**To be done**: Take the part that opens with the line containing "You are a computer-use" and closes with the line containing "point(1025,330)", and write it out again with "dropdown" switched to "drop-down" and everything else unchanged. Leave the pictures out.

**Material provided**:
——
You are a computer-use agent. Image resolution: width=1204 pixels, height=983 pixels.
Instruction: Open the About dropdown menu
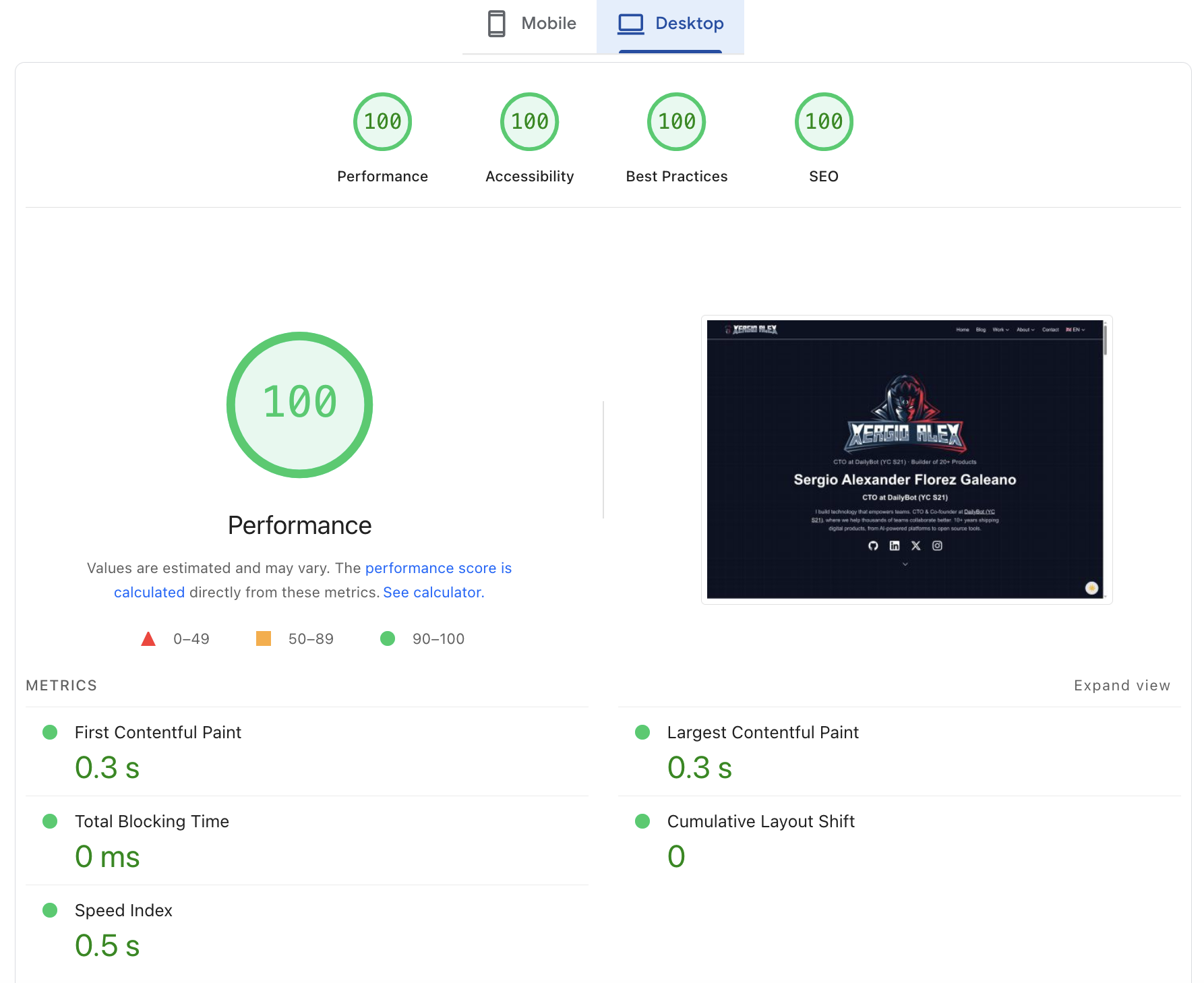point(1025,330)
——
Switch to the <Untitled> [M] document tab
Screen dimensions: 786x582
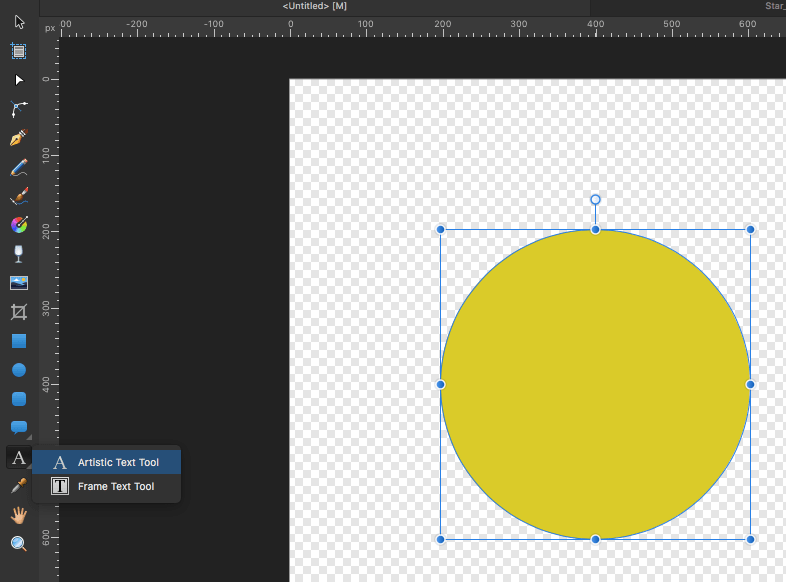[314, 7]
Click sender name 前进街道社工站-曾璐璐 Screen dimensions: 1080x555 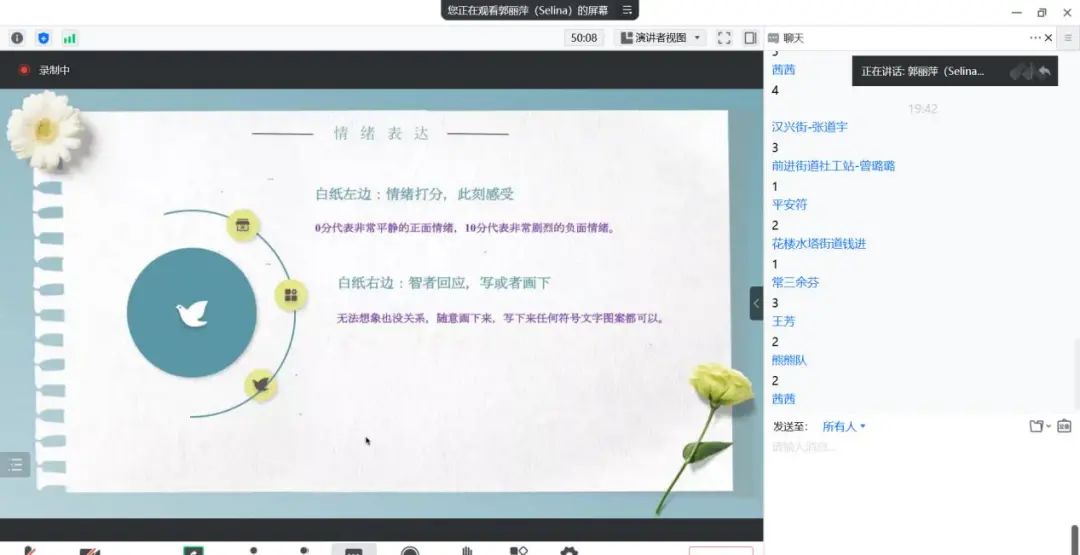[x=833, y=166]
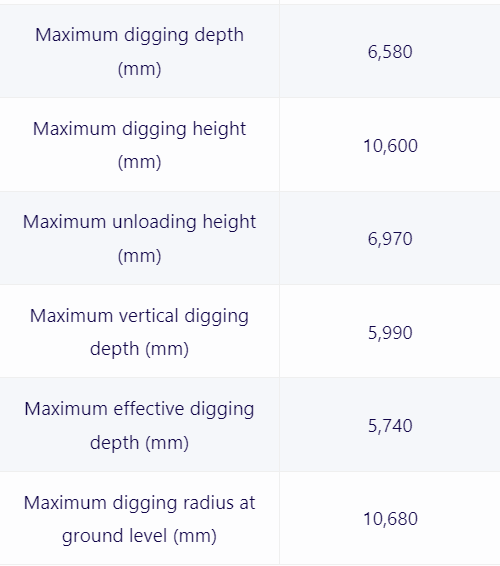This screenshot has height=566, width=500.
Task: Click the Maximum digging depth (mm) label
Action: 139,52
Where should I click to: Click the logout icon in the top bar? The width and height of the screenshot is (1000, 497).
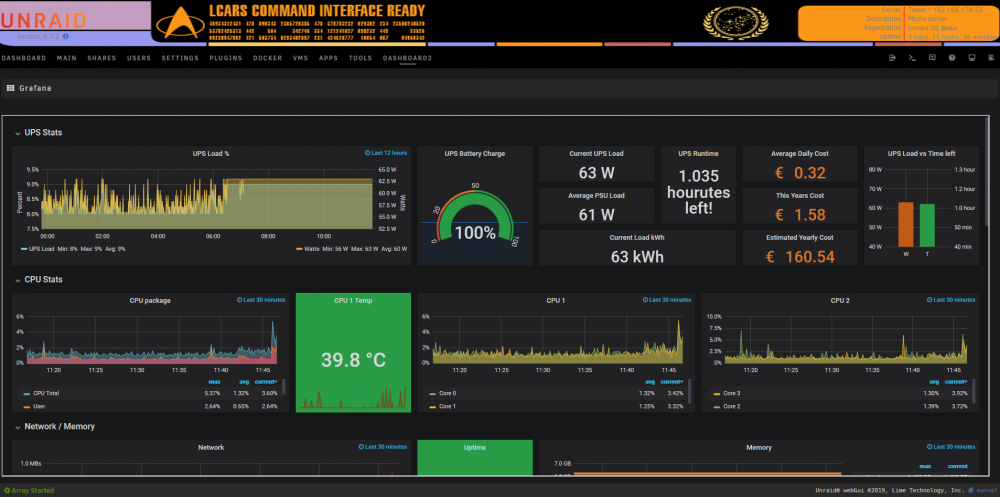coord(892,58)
——
**Task response**:
You are a computer-use agent. Image resolution: width=1204 pixels, height=983 pixels.
Instruction: Open the About drop-down menu
point(1025,330)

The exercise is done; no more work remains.